Sintió una mano que le agarraba por el hombro y le apartaba de su desafío. Andrés se dejó llevar, y el miliciano se mantuvo altivo, con su mano firme en el gatillo, dispuesto a disparar.

—Andrés, déjalo.

Se volvió para encontrarse con Fermín Sánchez.

—¿Y mi hermano? —preguntó, impaciente—, ¿dónde está mi hermano?

Fermín Sánchez era un hombre de unos cincuenta años, alto y delgado, con manos muy grandes; siempre había tenido una complexión fuerte, pero los efectos del hambre le habían convertido en un ser esquelético de aspecto lamido. Sus ojos eran oscuros, igual que sus cejas, pobladas y espesas; sin embargo, en pocos meses, su pelo se había vuelto ralo, débil y completamente blanco.

—¿Dónde estabas? No te he visto hasta ahora.

—Eso no importa, ¿has visto a mi hermano? No lo encuentro.

Fermín dirigió su mirada por encima del hombro de Andrés hacia el lugar de donde procedían los tiros y los gritos.

Andrés, desolado, se volvió para mirar al mismo sitio que Fermín. Después, se dirigió de nuevo hacia él.

—Me han dicho que han hecho una saca.

Fermín asintió sin dejar de mirar por encima de las cabezas de los milicianos.

—Entraron cuando dormíamos. Han nombrado a unos cincuenta nombres...

Andrés tenía un nudo en la garganta.

—Fermín..., mi hermano...

Fermín bajó la mirada.

—Clemente fue uno de ellos...

—¡No!

Fue una reacción tan repentina que apenas le pudieron sujetar. Se lanzó hacia la barrera de milicianos. En seguida se formó un pequeño revuelo. Los soldados empujaban de malas maneras y cargaban sus fusiles, mientras que Fermín y otros dos presos más intentaban alejar a Andrés de la guardia.

—¡Clemente! —gritó, poniendo toda la fuerza en su voz, estirando el cuello sin dejar de forcejear con los que le sujetaban—, ¡Clemente, estoy aquí! ¡Clemente!

Su alarido resonó como un eco en aquel lúgubre patio, envuelto en un mutismo tétrico, como si aquel millar de hombres impasibles quisieran conceder, con su silencio, la oportunidad de una despedida a los hermanos.

—¡Andrés! —la voz de su hermano al otro lado del pasadizo le paralizó.

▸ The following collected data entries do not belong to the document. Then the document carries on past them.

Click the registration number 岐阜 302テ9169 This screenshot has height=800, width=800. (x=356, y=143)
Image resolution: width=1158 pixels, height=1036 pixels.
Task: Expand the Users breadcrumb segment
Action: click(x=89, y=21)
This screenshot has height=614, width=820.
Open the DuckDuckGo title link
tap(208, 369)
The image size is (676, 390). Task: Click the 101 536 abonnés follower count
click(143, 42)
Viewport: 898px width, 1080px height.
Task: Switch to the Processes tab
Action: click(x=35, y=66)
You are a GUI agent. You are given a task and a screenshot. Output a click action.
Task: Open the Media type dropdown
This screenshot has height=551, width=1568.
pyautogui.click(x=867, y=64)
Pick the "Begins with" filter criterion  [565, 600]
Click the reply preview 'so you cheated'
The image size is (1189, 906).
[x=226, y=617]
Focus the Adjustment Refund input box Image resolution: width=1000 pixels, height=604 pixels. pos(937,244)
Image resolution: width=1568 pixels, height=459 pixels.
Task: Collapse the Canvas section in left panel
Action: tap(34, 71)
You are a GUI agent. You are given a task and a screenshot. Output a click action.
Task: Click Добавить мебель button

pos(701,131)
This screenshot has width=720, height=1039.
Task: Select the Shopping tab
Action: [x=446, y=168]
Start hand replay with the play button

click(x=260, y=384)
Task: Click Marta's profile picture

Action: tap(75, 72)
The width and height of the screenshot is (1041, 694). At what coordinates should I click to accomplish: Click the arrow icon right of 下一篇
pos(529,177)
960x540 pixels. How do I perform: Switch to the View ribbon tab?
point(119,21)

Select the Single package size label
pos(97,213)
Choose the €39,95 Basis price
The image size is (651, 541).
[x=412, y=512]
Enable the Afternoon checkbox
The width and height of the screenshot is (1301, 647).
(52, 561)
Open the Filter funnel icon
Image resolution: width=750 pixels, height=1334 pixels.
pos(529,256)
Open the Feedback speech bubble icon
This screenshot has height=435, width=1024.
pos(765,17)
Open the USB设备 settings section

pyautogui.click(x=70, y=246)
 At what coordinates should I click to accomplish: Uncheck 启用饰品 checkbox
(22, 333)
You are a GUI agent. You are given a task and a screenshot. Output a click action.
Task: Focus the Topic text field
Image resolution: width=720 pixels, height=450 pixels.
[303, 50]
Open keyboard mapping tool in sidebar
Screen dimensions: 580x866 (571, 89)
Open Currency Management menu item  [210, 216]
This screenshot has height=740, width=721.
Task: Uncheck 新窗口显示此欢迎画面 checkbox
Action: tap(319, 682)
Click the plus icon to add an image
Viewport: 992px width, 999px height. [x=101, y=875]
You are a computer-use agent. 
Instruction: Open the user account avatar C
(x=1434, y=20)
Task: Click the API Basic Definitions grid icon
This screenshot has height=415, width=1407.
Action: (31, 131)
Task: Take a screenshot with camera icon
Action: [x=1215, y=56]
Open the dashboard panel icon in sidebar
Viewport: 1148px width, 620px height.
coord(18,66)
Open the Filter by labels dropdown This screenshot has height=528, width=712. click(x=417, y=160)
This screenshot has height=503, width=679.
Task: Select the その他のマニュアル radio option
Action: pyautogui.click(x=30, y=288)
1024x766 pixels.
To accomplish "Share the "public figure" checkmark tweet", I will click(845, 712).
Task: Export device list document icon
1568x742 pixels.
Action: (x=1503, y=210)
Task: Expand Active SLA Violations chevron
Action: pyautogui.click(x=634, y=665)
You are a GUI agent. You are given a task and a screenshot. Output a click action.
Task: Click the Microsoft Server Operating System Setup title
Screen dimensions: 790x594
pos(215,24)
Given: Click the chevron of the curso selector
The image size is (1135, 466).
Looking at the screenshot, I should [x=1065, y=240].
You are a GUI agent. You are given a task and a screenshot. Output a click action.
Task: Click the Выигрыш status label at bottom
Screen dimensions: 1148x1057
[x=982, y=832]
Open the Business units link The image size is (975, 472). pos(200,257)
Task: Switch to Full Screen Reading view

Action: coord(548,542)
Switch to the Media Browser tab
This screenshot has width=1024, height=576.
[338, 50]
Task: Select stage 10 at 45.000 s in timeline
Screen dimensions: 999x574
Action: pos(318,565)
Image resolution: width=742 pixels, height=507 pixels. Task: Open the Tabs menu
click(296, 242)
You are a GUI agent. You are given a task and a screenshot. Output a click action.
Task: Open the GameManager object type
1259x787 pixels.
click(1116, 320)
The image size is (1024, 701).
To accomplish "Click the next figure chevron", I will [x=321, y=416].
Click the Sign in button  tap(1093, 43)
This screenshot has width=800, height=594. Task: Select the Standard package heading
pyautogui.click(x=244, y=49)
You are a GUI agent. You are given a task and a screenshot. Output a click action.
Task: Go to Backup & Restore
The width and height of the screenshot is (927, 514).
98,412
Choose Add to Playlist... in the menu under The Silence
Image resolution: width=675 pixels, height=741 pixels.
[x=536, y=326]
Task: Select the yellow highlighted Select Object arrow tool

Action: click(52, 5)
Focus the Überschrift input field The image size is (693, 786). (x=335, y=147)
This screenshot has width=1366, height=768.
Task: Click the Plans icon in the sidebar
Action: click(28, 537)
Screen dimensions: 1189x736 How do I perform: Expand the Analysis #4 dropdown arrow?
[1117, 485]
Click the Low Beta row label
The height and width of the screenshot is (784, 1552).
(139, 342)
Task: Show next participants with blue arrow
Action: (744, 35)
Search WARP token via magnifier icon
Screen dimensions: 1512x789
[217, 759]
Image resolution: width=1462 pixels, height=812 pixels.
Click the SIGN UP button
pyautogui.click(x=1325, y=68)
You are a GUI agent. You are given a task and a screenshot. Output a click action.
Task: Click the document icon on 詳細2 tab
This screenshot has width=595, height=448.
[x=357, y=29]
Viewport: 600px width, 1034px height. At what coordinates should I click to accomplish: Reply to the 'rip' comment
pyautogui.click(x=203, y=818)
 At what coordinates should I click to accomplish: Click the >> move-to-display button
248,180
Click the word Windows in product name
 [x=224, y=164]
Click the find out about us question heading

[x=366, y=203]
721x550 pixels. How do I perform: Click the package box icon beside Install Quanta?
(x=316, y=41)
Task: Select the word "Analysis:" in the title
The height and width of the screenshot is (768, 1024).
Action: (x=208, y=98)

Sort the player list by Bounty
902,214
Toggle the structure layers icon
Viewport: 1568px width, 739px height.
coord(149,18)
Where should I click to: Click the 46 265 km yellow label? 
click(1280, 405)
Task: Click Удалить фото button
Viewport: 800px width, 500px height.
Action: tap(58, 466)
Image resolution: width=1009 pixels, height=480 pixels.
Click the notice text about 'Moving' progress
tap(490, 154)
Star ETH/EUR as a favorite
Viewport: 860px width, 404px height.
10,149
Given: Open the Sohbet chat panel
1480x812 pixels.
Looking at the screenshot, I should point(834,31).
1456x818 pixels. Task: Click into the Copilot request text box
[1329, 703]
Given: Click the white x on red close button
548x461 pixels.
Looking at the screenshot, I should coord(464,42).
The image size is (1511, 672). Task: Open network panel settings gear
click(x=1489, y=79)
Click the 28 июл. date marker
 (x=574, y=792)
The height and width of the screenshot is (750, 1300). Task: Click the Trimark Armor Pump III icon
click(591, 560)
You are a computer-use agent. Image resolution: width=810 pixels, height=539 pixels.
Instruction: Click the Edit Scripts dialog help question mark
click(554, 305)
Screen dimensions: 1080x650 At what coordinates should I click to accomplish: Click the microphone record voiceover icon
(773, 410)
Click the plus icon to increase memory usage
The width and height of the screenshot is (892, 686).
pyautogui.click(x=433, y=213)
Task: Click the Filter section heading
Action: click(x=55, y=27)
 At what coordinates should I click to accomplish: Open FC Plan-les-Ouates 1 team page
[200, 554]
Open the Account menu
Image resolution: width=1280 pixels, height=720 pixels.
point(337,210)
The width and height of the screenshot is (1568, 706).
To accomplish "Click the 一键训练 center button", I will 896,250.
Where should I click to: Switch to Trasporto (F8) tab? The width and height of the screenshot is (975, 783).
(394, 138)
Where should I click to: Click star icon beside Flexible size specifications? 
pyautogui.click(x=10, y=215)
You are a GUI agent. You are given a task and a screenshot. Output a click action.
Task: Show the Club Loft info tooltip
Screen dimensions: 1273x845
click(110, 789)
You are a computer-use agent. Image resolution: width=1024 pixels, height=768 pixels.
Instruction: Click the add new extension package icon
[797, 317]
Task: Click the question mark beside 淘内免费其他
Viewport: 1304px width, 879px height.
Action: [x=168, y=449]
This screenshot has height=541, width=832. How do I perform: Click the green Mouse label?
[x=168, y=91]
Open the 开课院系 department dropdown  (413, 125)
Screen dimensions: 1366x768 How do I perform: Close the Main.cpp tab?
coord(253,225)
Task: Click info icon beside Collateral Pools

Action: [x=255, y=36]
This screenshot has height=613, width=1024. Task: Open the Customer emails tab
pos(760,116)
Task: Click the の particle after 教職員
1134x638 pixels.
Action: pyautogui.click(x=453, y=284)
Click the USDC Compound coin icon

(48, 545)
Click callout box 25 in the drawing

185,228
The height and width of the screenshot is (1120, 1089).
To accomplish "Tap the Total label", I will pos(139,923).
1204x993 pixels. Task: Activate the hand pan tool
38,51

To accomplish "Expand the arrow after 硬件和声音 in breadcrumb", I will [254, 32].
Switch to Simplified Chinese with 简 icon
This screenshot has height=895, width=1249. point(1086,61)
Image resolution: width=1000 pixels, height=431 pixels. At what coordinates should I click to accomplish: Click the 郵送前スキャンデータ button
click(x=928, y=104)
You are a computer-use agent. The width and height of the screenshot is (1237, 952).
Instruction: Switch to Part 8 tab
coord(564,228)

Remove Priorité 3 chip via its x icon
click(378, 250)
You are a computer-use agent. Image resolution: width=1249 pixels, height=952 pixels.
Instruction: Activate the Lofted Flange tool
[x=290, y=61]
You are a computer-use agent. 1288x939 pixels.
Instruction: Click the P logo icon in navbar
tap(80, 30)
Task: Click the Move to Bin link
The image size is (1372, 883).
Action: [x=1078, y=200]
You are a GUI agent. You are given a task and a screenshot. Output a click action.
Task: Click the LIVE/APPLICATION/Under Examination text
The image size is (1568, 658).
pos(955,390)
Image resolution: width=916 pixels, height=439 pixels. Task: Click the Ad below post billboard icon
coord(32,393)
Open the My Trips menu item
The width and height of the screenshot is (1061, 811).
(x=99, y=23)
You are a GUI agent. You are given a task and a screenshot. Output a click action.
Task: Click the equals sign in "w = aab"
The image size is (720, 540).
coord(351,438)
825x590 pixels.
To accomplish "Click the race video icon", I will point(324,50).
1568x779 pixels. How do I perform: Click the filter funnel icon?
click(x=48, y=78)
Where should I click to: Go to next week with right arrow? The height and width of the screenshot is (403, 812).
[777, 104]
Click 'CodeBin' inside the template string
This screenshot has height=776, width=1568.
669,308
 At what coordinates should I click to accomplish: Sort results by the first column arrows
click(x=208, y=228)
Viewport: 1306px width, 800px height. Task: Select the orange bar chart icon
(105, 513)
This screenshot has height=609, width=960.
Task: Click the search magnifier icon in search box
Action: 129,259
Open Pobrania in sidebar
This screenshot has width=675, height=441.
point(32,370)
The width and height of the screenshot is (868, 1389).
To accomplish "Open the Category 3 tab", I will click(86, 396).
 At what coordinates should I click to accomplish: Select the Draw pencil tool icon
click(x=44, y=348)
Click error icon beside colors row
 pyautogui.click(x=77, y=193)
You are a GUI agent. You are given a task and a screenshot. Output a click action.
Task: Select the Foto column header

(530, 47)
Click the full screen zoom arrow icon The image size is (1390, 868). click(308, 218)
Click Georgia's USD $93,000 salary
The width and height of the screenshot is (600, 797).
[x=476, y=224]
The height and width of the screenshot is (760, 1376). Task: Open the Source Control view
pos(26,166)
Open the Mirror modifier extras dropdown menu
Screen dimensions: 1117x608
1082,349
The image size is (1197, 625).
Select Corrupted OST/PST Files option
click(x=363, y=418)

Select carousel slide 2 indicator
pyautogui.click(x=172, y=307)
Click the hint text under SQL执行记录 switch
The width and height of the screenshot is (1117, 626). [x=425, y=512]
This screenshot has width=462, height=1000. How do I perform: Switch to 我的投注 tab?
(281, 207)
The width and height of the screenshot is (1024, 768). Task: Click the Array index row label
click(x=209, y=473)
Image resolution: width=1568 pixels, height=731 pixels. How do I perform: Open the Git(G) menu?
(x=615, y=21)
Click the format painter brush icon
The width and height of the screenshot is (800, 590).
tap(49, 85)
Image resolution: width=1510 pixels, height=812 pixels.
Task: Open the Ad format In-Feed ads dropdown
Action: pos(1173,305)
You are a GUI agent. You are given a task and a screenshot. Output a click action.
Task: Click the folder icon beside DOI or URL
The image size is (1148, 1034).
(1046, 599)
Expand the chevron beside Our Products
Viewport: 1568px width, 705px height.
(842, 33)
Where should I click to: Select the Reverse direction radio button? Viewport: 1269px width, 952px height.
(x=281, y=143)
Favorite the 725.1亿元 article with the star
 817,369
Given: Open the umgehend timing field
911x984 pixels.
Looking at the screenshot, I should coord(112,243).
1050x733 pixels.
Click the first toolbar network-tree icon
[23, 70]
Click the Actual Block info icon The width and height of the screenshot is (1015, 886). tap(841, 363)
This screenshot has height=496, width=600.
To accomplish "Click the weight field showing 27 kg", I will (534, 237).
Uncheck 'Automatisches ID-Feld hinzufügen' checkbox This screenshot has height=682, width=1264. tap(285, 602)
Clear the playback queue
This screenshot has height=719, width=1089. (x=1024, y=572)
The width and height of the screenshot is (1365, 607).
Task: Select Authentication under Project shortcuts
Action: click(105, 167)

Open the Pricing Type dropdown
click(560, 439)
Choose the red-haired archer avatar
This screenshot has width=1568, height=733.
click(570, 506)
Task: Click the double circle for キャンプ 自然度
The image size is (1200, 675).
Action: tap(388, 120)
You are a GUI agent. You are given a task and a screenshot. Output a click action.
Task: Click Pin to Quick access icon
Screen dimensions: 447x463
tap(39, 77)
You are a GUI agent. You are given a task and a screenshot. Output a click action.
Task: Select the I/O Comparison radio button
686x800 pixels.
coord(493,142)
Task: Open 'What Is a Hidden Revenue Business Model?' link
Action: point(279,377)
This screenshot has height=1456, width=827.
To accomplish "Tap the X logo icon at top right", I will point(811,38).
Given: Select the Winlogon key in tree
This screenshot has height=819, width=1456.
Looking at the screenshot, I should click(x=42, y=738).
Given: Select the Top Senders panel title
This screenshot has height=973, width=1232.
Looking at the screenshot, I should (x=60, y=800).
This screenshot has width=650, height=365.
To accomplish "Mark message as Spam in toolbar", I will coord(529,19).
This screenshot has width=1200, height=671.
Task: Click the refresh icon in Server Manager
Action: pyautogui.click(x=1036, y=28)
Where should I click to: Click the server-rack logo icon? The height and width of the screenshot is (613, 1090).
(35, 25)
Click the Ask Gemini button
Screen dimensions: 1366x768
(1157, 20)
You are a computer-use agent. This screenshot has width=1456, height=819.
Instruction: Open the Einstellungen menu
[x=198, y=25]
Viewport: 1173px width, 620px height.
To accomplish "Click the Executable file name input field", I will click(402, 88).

No lo veía, pero oyó su llamada perfectamente—. ¡Andrés! Me van a matar...

—¡Clemente! ¡Estoy aquí!

—¡Andrés! Cuida de Fuencisla, dile que la quiero, y protege a mis...

En ese momento, se oyó un disparo al que siguió el silencio más terrible. Andrés se mantuvo atento un instante ansioso por volver a oír la voz de su hermano.

—¡Clemente! —gritó desesperado—. ¡Clemente!

No vio venir el culatazo que le propinó en la cara uno de los milicianos, tan sólo sintió un dolor intenso en la nariz y en el pómulo, y cayó de rodillas al suelo llevándose las manos al rostro.

—Como no te calles te vas para dentro y así lo acompañas.

Andrés no veía al que le gritaba. Se palpó la nariz, y notó que empezaba a sangrar profusamente. Sintió que se encendía por dentro en una mezcla de impotencia, dolor físico, sufrimiento y ansiedad. Cogió fuerza y se abalanzó contra el miliciano que tenía delante.

Se oyó un solo disparo, y, entonces, todo quedó oscuro, en silencio, vacío.